[Objective]
How many lines in the material below contain the string "Select"? Upper and lower case must match. Reply with the number only.

[Supplied information]
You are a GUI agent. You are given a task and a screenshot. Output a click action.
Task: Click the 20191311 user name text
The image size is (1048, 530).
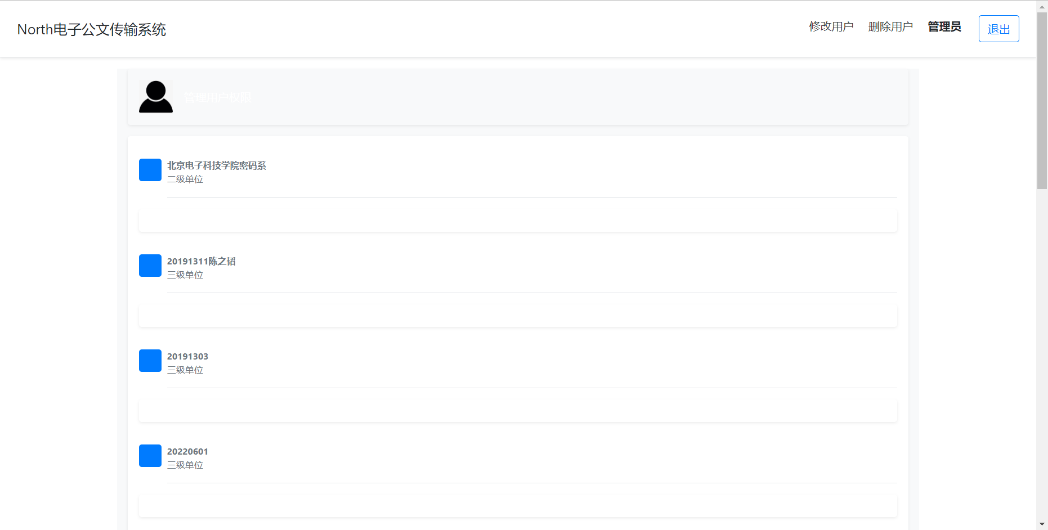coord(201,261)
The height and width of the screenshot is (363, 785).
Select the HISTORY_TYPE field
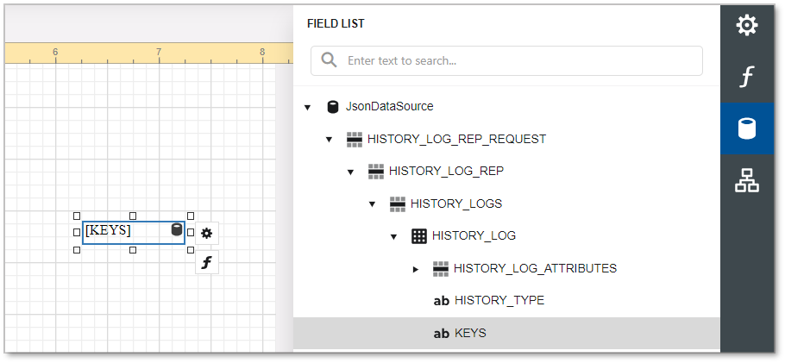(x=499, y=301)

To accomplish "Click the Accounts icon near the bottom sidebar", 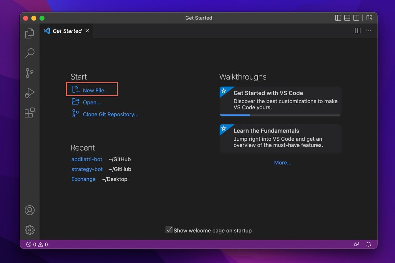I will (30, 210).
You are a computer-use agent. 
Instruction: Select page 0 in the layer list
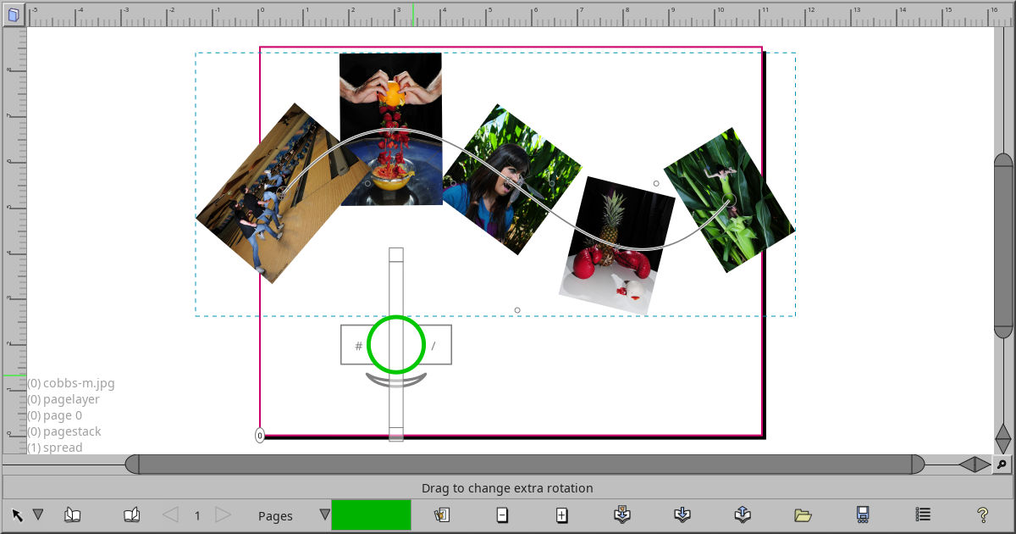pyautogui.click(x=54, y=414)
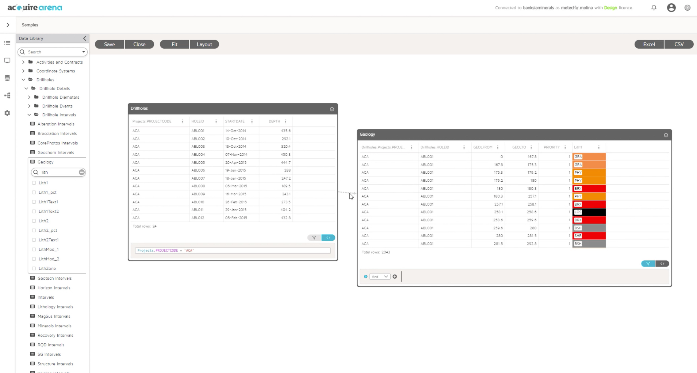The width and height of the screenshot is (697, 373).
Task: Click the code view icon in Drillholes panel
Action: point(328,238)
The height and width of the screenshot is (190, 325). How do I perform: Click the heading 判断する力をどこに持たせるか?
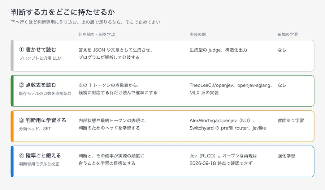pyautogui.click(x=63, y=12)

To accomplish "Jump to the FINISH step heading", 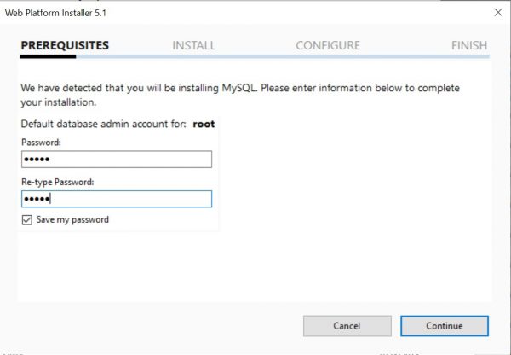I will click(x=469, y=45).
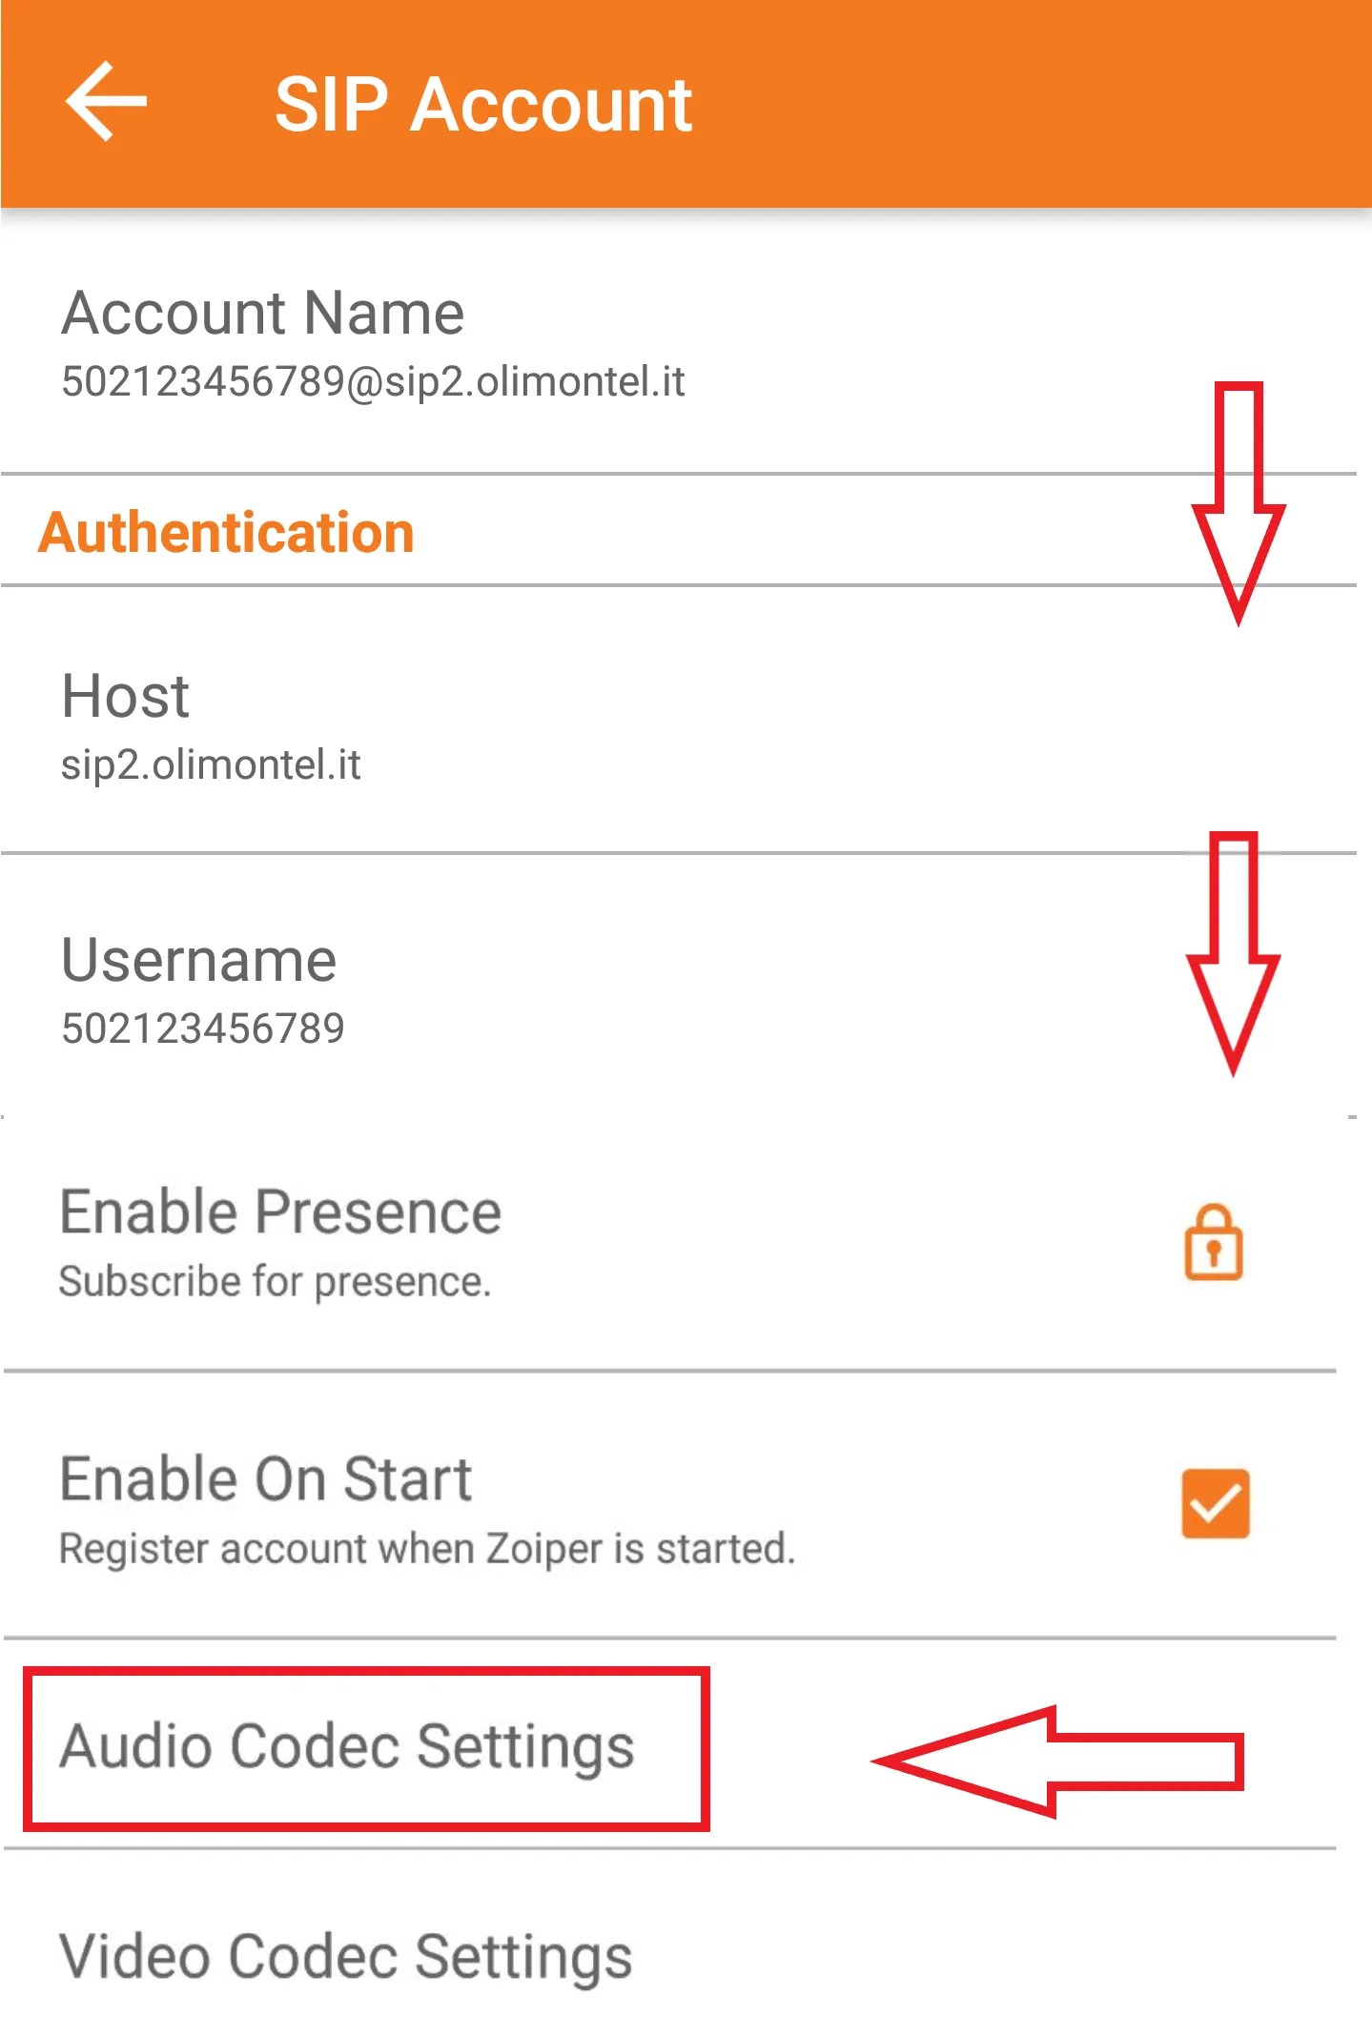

[Reply]
2